I tried the face blur in iOS 27. My iPhone offered a new one instead.

Apple added the Clean Up feature with the iOS 18.1 update. Although the main purpose of this feature was to remove unwanted objects from your photos, it can also be used to hide faces in photos. You just rotate the face in the photo, and it will automatically blur it. Apple called it copyright protection.
With the iOS 27 update, Apple has improved the Cleanup feature, and now it can clear even more complex scenes. However, with this improvement comes a caveat. In the first beta, the masking feature does not work. Instead, it does something funny and scary.
What happens when you dim the face in iOS 27?
I discovered this only by accident. I was cleaning up the photo before posting and went to blur the face.

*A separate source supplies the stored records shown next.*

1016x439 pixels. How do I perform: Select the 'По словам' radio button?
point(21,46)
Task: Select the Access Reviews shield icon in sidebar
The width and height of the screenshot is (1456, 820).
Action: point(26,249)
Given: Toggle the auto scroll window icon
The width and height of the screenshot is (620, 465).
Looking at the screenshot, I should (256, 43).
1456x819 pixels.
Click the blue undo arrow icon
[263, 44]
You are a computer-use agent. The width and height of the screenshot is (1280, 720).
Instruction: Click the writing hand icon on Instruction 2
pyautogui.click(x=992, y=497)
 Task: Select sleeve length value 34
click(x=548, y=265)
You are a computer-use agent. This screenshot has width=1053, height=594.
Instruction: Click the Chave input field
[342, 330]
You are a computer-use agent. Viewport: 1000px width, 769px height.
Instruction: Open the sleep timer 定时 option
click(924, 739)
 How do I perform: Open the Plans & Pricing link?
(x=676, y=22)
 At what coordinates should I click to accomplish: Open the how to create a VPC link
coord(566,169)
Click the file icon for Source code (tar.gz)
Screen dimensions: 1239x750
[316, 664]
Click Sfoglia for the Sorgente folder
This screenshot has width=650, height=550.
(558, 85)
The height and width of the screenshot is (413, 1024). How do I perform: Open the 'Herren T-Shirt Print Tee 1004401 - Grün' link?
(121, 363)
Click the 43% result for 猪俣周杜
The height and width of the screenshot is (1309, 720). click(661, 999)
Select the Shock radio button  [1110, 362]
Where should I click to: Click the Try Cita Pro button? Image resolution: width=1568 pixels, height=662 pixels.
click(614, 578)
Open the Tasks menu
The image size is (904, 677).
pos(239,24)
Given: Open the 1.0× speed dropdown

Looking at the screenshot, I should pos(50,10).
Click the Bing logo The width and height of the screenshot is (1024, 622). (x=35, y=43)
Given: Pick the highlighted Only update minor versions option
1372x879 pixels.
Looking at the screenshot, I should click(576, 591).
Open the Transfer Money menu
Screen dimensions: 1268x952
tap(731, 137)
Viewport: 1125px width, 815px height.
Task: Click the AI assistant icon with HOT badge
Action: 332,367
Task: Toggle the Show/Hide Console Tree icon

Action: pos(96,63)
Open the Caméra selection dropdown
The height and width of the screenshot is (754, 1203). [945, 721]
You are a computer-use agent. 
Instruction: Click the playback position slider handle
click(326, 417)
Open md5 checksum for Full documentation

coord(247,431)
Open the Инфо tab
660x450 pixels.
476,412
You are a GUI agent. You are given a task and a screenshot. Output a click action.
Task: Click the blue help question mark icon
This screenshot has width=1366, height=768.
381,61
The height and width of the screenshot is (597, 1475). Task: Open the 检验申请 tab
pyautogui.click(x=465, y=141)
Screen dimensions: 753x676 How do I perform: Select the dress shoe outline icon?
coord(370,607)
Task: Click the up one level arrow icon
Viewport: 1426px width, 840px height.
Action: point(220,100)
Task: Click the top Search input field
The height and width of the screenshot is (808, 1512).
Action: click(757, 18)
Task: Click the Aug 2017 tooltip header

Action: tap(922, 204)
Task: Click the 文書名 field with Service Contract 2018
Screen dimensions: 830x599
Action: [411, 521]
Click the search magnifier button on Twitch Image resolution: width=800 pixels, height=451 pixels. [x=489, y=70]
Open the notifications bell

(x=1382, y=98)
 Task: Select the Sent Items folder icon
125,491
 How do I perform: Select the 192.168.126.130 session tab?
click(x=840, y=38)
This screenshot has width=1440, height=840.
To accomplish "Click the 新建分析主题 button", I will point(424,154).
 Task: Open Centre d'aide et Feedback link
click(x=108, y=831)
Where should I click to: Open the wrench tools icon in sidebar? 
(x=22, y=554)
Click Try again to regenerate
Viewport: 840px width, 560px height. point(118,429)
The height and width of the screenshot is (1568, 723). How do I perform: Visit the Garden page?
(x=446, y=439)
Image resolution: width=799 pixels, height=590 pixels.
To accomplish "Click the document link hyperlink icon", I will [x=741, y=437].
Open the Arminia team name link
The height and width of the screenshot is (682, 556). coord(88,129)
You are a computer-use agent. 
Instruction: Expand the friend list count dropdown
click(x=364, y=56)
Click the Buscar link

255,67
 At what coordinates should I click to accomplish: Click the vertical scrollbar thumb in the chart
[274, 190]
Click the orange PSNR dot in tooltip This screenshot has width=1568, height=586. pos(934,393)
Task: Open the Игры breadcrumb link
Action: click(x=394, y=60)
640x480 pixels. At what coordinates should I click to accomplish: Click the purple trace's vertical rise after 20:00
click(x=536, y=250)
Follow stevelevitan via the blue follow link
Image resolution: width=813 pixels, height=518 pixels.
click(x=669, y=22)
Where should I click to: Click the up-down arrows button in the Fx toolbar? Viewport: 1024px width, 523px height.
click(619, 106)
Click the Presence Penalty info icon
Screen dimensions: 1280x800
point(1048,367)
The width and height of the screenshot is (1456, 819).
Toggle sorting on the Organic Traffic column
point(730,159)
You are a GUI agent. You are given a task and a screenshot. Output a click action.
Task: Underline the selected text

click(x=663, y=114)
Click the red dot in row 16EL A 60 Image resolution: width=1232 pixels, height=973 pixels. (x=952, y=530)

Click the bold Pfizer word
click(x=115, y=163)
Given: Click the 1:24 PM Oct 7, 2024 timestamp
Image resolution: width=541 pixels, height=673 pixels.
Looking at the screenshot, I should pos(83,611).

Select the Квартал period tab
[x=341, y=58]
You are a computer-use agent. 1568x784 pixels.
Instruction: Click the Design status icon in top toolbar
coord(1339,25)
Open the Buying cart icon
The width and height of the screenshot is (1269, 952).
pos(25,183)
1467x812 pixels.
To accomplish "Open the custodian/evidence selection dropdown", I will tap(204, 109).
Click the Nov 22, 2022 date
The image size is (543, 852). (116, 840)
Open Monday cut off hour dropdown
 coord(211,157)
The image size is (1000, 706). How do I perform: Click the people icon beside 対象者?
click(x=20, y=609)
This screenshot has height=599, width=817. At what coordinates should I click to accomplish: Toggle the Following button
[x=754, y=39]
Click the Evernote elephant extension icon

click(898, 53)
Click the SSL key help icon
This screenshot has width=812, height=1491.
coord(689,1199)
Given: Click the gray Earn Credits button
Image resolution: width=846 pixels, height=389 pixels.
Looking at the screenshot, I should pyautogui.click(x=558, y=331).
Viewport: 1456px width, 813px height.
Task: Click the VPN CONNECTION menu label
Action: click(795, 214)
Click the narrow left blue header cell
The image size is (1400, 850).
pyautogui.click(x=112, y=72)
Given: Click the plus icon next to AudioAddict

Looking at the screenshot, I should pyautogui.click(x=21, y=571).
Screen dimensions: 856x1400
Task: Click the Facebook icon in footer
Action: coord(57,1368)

I opened the image, selected the Cleanup tool, and rotated the face the way I always had. On the first few attempts, it lied to me.
It tells me that ID protection has been used. But as you can see in the screenshot, the face is clearly visible. So I tried to force his hand. Instead of going around the faces, I painted over them with my finger. That’s when a miracle happened.
Instead of blurring the face or removing it, it creates a brand new face. Yes, it gave the person in the photo a new face, and it did such a convincing job that if I were to share the photo with anyone, they wouldn’t be able to tell that the original face had been replaced by an AI-generated one.

Just to make sure I’m not seeing an unusual event, I tried repeating this with many photos of different people, and the same thing happened every time. If I circle the face, it would lie to me that the face is blurred, and if I paint over it, it will generate a completely new face.

I know this is the developer’s first beta, so bugs are expected, but this is not a bug, but a matter of seeing the AI. I think that since Apple uses Gemini models to train its Apple Foundation models, it also gets its bad parts.
We all know many AI models, including Google Gemini, have a history of speculation, and that’s what’s happening here.
What should you do now?
The good news is that this is the first developer beta, so there’s a real chance Apple will get this out before the public beta hits in July. If you’re relying on this feature to dim faces, my advice is to hold off on the beta and stick with iOS 26 for now, when dimming still works as you’d expect.
If you’re already on iOS 27 and need to hide faces today, your safest bet is to use the old trick of using emoji to hide faces in photos. I sent feedback to Apple through the Feedback app, and I’d encourage you to do the same if you get into this.
The more reports Apple receives in advance, the better the chances of this being fixed before release. A tool that is meant to protect people’s privacy should not be inventing new people instead, and I hope this is one idea Apple comes up with quickly.